4ème de couverture :
L’écart absolu poche publie une série de textes et documents historiques des avant-gardes, depuis la Révolution française jusqu’à Fluxus. Une collection pratique pour donner à lire (à voir les formes de pensée les plus radicales et cnstruire une petite bibliothèque idéale des individus marginalisés, censurés, mis à l’écart, interdits.
A l’opposé de ce qui se dit encore après Breton, le ready-made n’est pas un « objet manufacturé promu à la dignité d’objet d’art par le choix de l’artiste ». Le ready-made n’est même pas, et en dépit des apparences, un objet. Le ready-made nous dit Duchamp, est un « rendez-vous ». Il est le moment critique par lequel l’art (= « Ministère des coïncidences ») se révèle (problème d’optique c’est-à -dire processus de re-co(n)naissance) n’être, à un moment donné, que le réel qu’il est.

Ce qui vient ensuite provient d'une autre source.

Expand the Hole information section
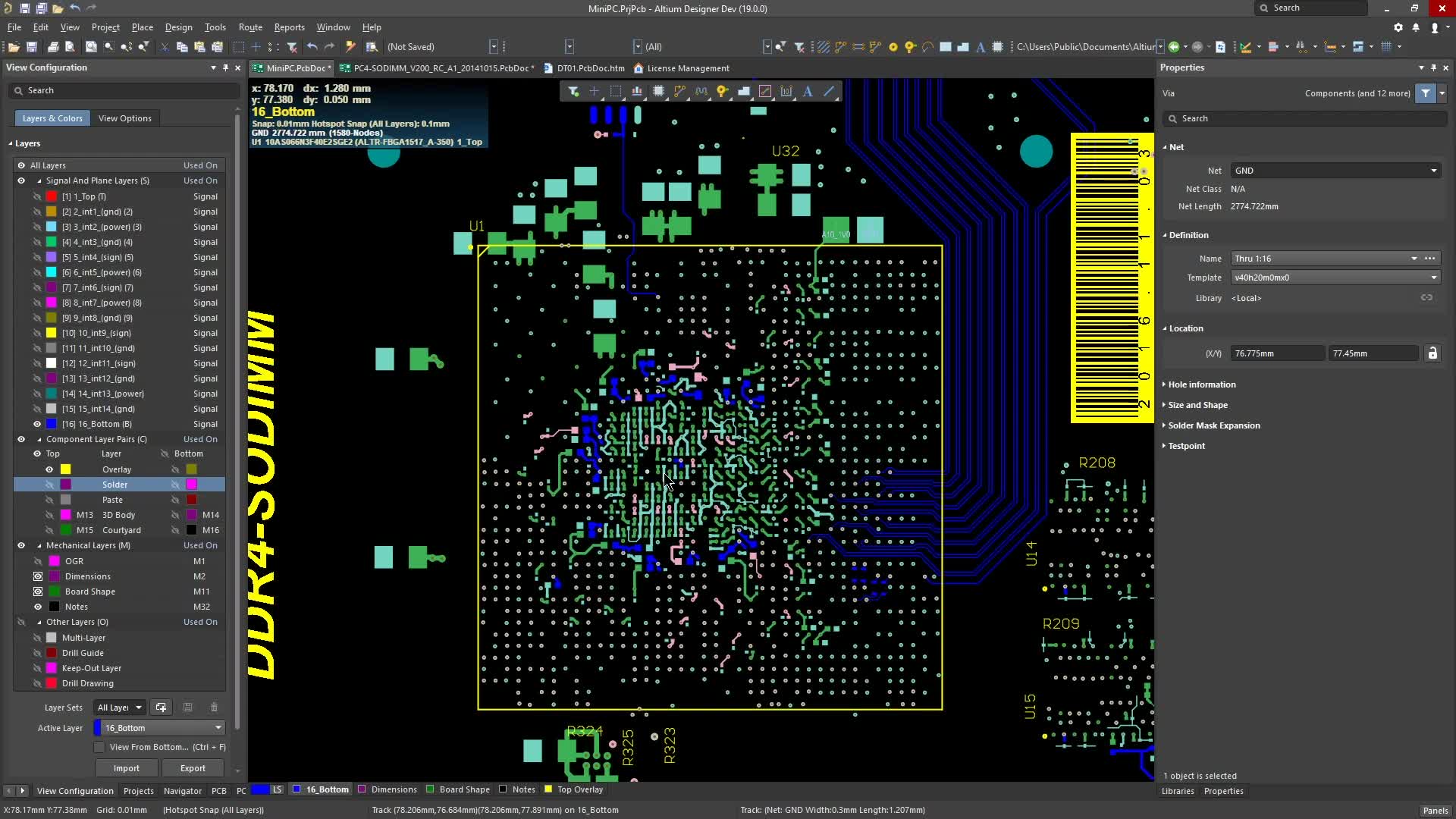 point(1203,384)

L’art (le réel) n’a pas d’identité parce qu’il est fait d’une multiplicité d’identités. A la fois un et multiple, toujours idiotement le même et toujours autre, il est cette mécanique à deux temps (Mar/cel), dont le basculement perpétuel entre l’un et le multiple, le même et son contraire, génère une rencontre (= une identité, un nom : Duchamp) problématiquement évidente, parce que forcément éphémère.
Cette mécanique identitaire est celle de la langue, même. C’est la raison pour laquelle Duchamp a transposé dans le domaine des arts plastiques les dispositifs mis au point par les grands « opérateurs » de la langue que sont Poe, Mallarmé, Roussel mais aussi Maupassant.